[Stored records]
== Segment start ==
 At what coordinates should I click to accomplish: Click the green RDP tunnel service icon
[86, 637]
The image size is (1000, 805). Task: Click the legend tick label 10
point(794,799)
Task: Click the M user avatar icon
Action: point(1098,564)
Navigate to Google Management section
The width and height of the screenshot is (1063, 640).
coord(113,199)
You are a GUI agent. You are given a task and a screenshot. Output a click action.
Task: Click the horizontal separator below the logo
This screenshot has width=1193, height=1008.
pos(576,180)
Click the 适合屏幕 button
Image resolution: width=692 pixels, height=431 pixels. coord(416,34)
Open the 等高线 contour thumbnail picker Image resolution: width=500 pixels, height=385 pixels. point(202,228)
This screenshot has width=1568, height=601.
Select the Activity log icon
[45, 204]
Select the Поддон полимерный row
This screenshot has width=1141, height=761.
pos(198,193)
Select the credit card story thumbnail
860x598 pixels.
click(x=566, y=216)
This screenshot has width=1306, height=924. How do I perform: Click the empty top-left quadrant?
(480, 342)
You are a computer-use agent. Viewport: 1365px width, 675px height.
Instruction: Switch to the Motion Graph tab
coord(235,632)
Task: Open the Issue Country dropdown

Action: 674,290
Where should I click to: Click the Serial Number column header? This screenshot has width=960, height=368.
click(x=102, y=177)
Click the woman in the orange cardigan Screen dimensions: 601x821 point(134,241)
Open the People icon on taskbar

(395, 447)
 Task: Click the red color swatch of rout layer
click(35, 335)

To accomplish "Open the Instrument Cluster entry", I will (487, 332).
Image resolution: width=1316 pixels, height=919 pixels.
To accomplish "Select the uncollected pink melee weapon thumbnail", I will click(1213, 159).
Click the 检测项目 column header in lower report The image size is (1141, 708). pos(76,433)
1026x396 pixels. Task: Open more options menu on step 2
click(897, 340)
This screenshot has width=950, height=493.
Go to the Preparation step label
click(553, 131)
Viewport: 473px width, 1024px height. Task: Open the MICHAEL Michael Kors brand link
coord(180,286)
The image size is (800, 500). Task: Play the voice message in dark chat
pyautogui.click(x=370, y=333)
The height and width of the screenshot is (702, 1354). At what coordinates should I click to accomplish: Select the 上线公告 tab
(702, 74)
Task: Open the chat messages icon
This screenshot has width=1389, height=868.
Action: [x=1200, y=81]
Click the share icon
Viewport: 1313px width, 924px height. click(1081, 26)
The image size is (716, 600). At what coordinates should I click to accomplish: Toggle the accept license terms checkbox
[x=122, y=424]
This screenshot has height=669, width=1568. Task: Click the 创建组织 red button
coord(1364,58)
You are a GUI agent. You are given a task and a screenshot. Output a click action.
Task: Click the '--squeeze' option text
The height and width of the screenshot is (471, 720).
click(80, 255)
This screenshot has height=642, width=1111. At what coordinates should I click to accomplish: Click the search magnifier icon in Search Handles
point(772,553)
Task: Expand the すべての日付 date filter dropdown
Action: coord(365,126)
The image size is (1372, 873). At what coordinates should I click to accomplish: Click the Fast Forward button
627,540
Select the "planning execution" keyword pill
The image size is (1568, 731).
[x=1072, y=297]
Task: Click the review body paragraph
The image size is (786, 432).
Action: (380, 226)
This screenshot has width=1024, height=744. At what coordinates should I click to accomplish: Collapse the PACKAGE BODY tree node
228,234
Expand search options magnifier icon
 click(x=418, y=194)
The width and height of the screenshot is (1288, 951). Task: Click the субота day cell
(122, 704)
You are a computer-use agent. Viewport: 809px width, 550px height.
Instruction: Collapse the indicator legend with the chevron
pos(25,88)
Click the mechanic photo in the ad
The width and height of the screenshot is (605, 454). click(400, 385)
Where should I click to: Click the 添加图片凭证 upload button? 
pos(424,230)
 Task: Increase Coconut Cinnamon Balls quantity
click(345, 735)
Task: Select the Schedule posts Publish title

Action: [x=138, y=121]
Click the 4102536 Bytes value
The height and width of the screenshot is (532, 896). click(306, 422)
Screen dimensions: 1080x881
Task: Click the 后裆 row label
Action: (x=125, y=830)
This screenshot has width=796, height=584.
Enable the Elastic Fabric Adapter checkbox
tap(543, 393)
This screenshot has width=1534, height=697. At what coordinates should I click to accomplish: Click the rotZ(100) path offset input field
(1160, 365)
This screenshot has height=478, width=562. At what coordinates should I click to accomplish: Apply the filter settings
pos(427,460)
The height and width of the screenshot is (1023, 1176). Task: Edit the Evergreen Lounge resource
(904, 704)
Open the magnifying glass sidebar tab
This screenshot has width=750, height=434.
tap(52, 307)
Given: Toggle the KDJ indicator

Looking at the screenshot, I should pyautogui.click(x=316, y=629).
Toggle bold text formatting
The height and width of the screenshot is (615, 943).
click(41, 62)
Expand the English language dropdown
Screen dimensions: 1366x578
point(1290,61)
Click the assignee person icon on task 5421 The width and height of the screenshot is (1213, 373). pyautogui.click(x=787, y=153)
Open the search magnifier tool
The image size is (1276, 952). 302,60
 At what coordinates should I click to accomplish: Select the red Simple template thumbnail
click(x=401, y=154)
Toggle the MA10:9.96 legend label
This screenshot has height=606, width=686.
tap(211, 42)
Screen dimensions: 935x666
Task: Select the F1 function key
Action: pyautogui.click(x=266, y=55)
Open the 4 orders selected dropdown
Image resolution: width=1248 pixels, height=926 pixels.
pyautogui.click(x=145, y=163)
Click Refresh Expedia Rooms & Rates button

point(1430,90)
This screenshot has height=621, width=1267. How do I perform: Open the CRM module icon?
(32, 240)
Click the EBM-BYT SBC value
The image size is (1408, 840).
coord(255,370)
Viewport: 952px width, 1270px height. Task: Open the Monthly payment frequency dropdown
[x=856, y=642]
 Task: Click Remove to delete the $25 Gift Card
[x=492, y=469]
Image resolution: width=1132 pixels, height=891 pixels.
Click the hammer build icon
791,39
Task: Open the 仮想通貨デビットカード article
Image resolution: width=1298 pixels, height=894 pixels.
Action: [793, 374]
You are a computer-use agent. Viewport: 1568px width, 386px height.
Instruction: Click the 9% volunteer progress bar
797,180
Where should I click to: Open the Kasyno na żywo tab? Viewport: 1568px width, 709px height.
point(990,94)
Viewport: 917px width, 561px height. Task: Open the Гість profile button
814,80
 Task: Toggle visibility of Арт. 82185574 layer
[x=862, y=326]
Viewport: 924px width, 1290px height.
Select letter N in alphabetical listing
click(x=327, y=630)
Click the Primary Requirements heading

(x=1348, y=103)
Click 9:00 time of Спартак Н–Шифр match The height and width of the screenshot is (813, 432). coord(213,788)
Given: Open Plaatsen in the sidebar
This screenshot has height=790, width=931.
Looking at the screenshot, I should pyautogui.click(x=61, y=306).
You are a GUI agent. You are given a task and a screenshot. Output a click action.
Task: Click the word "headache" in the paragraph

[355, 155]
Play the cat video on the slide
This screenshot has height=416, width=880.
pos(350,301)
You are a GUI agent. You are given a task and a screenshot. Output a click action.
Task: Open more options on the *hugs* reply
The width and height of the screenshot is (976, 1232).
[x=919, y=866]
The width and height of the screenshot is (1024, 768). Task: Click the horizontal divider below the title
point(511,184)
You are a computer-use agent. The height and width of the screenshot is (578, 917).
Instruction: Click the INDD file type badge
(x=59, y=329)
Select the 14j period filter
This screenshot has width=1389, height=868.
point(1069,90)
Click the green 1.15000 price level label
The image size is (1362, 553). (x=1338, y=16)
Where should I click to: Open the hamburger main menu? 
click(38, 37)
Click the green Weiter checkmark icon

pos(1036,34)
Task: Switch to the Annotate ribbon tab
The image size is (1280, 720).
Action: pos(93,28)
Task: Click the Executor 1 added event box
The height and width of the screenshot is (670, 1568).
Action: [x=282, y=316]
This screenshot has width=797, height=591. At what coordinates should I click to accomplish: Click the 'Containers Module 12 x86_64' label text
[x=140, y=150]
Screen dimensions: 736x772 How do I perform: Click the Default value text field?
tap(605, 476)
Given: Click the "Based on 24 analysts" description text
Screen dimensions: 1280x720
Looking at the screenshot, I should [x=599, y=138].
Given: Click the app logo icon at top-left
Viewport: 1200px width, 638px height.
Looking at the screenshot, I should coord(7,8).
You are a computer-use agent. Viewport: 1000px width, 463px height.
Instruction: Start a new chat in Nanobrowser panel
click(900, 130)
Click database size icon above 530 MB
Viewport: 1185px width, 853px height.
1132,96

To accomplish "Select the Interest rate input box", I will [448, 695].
== Segment end ==
### [Task]
Every line with "will" in it should be copied from the entries.

### [Answer to this task]
To accomplish "Open the Instrument Cluster entry", I will (487, 332).
To accomplish "Select the uncollected pink melee weapon thumbnail", I will click(1213, 159).
To accomplish "Select the Interest rate input box", I will [448, 695].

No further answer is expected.